• [PROBLEM TO WORK ON] The lines from the one containing "You are a computer-use agent." through the last line below, both ends included, must be reproduced exactly, with no pictures.

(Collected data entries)
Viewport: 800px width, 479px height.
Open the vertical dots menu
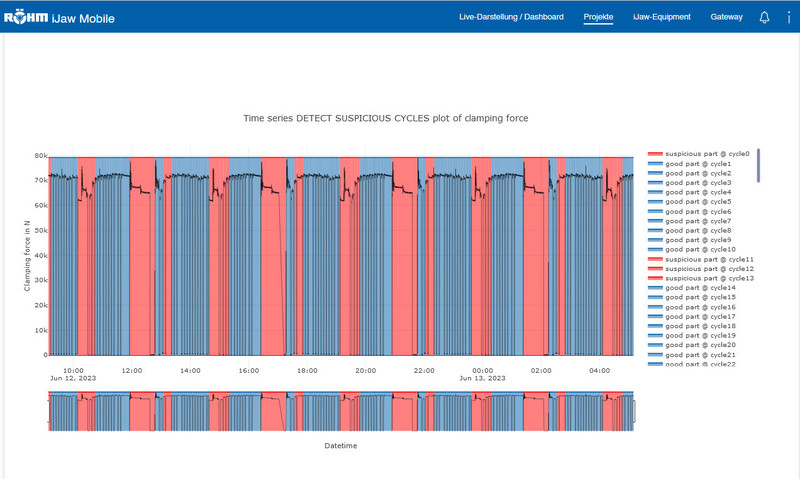(x=789, y=17)
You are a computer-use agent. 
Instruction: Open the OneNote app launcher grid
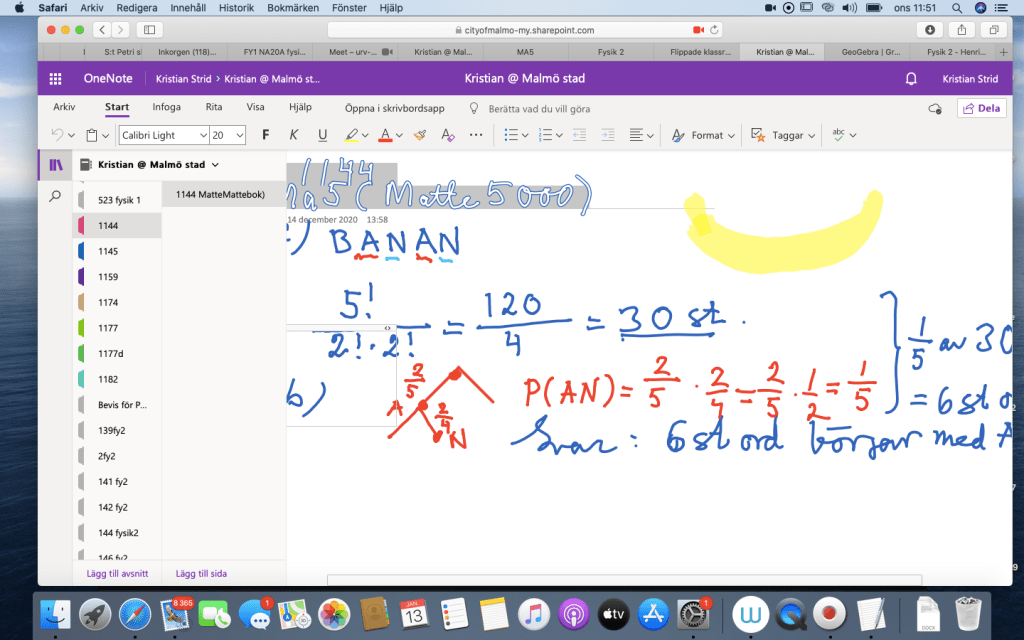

• [RESULT OF THIS EXERCISE]
You are a computer-use agent. 
Instruction: Open the OneNote app launcher grid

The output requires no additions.